__WORK INSTRUCTION__
From the line that holds "The width and" to the last line below, retype everything exactly and nothing else; omit pictures.

----

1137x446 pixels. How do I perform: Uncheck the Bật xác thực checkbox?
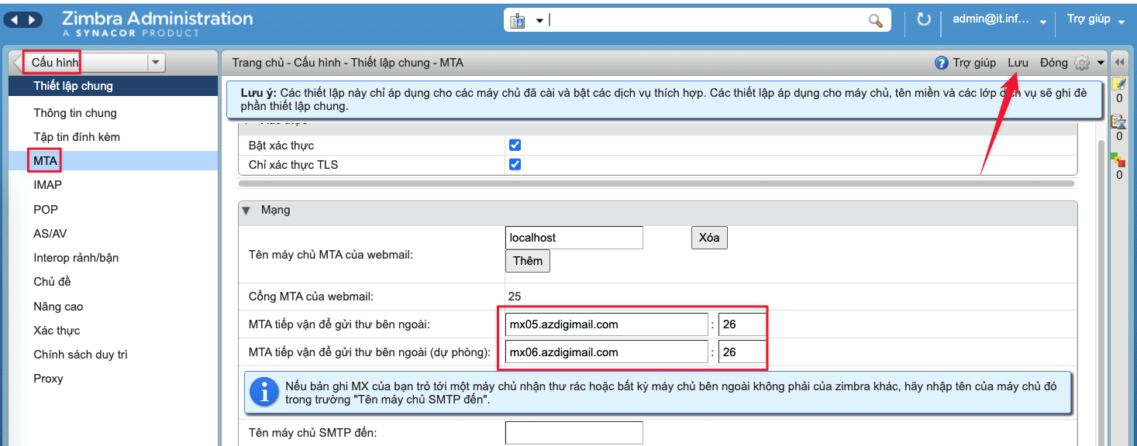(515, 145)
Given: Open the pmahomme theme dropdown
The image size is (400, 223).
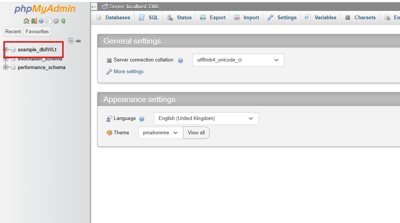Looking at the screenshot, I should (161, 133).
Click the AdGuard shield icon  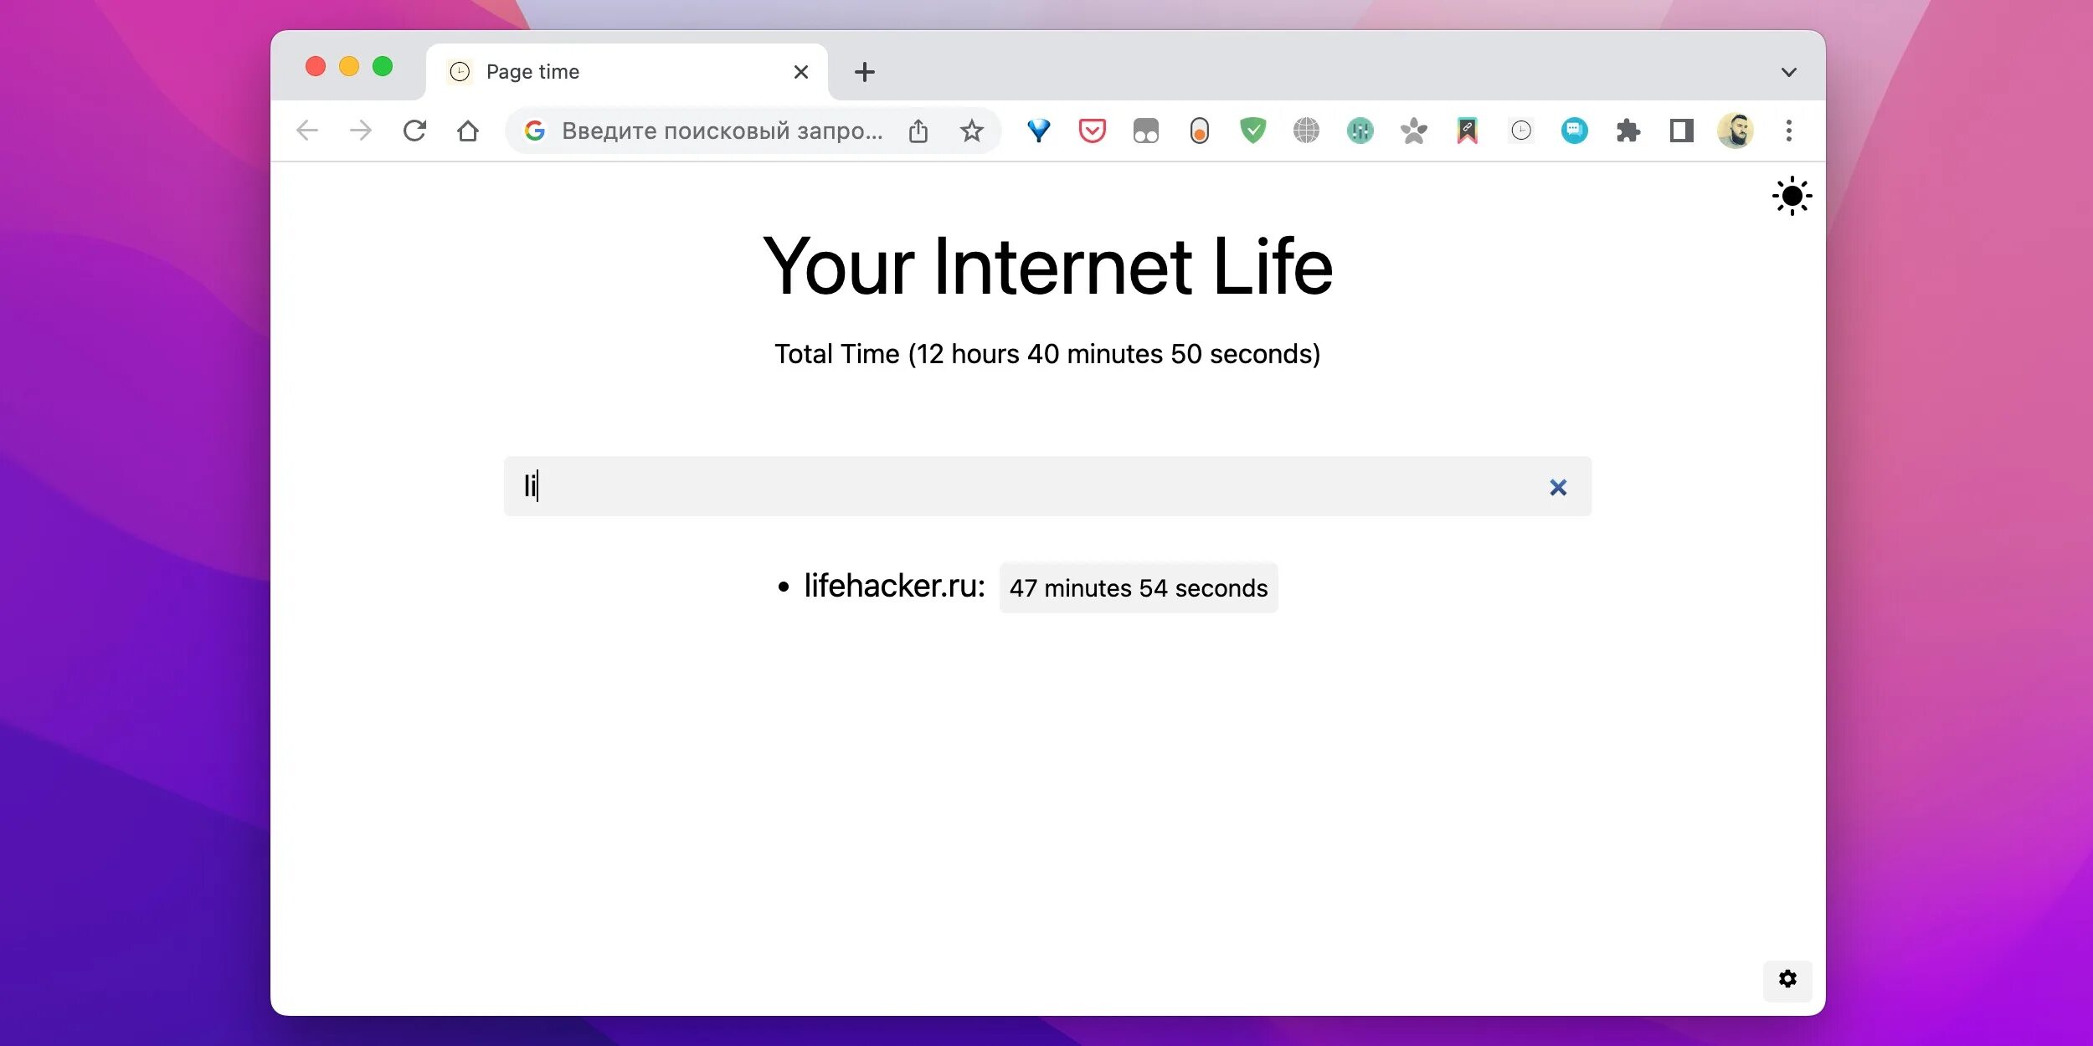point(1251,130)
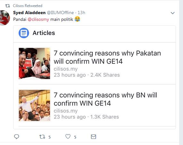Screen dimensions: 183x145
Task: Click the crying-laughing emoji in the tweet
Action: 77,19
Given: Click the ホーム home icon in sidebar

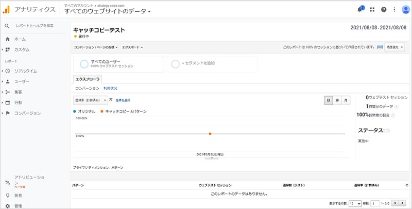Looking at the screenshot, I should pyautogui.click(x=8, y=39).
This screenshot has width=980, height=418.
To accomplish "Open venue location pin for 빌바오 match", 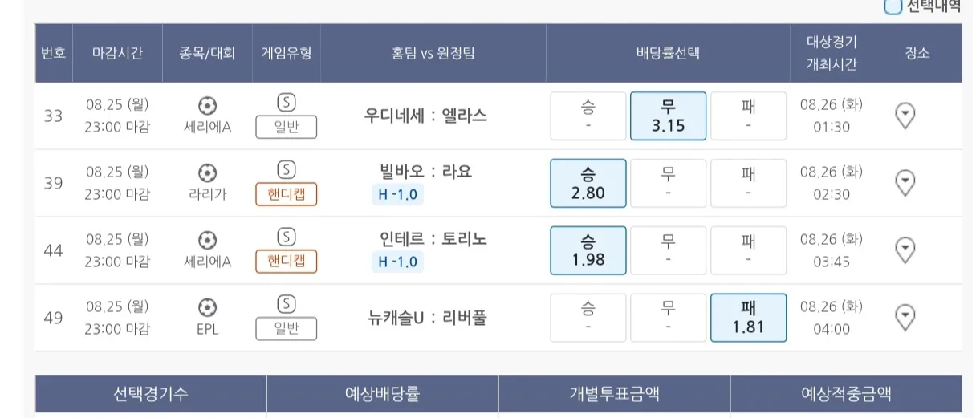I will pyautogui.click(x=905, y=184).
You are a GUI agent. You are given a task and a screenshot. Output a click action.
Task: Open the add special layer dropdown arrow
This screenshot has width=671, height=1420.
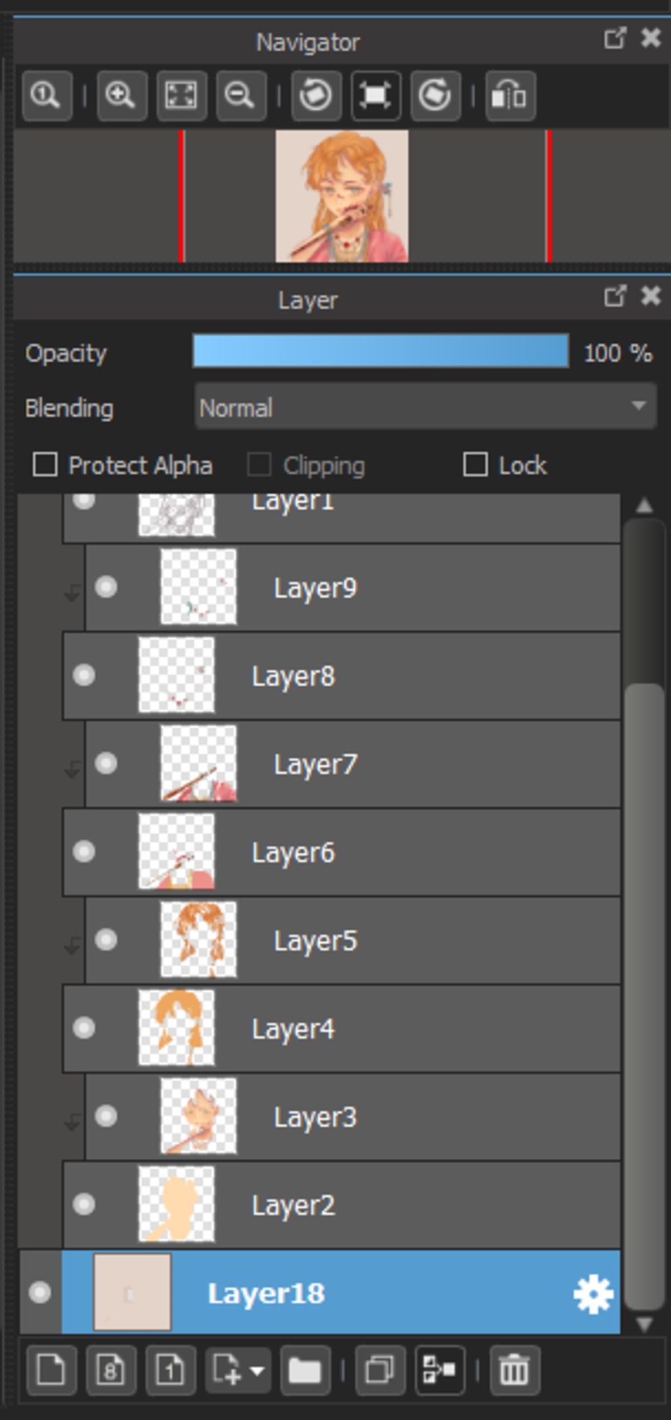click(x=258, y=1370)
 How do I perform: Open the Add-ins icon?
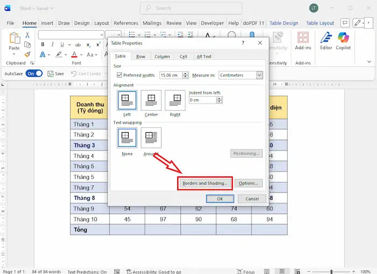(303, 39)
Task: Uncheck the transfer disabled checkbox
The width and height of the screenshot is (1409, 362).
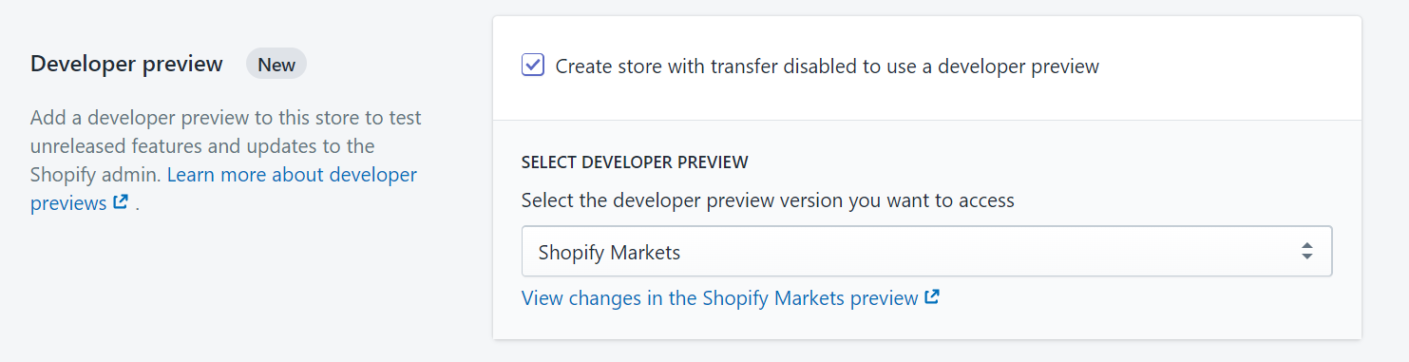Action: pyautogui.click(x=533, y=66)
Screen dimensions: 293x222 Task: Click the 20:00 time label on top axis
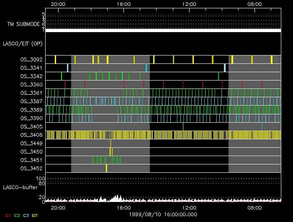57,4
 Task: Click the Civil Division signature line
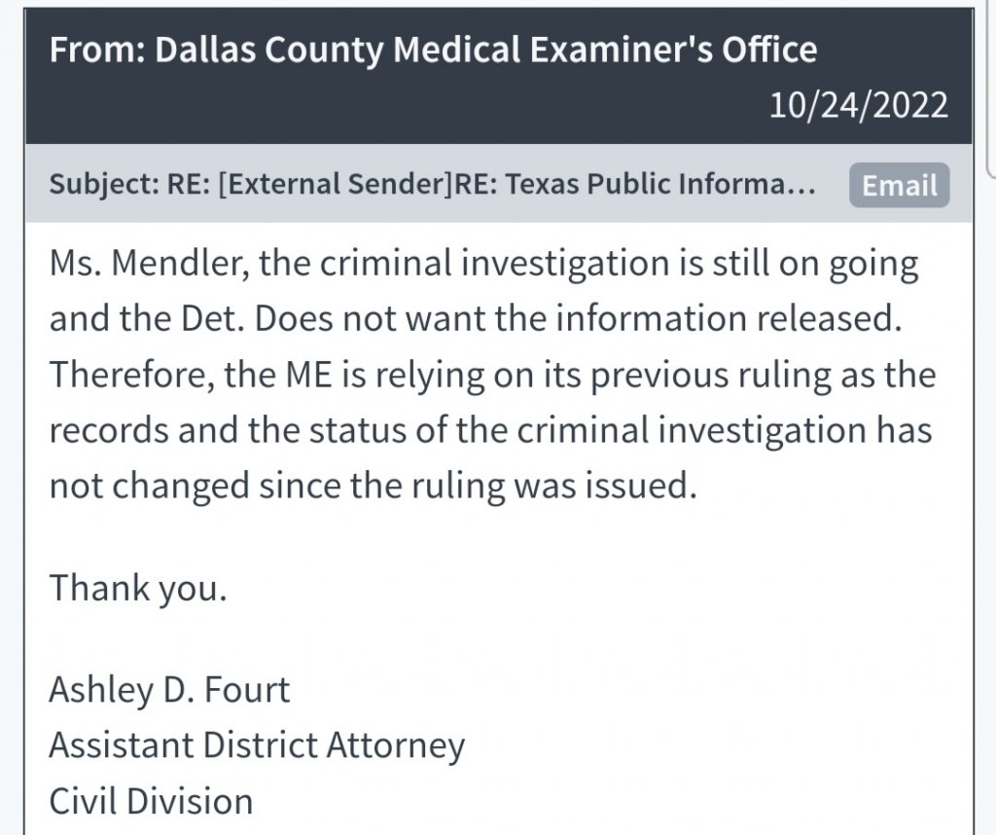point(151,801)
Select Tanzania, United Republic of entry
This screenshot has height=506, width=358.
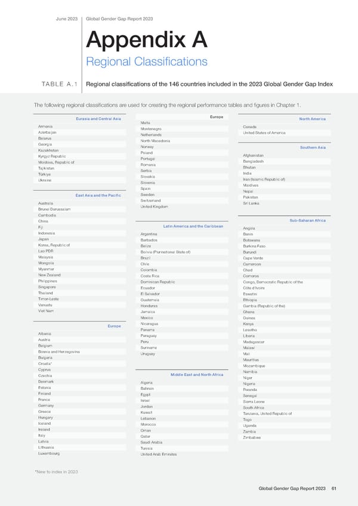pyautogui.click(x=267, y=413)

----

__TASK ANSWER__
The width and height of the screenshot is (1409, 362).
Action: pyautogui.click(x=533, y=66)
Screen dimensions: 293x222 Task: Click the 20:00 time label on top axis
57,4
 Task: Click the Civil Division signature line
point(151,801)
Select Tanzania, United Republic of entry
This screenshot has height=506, width=358.
pyautogui.click(x=267, y=413)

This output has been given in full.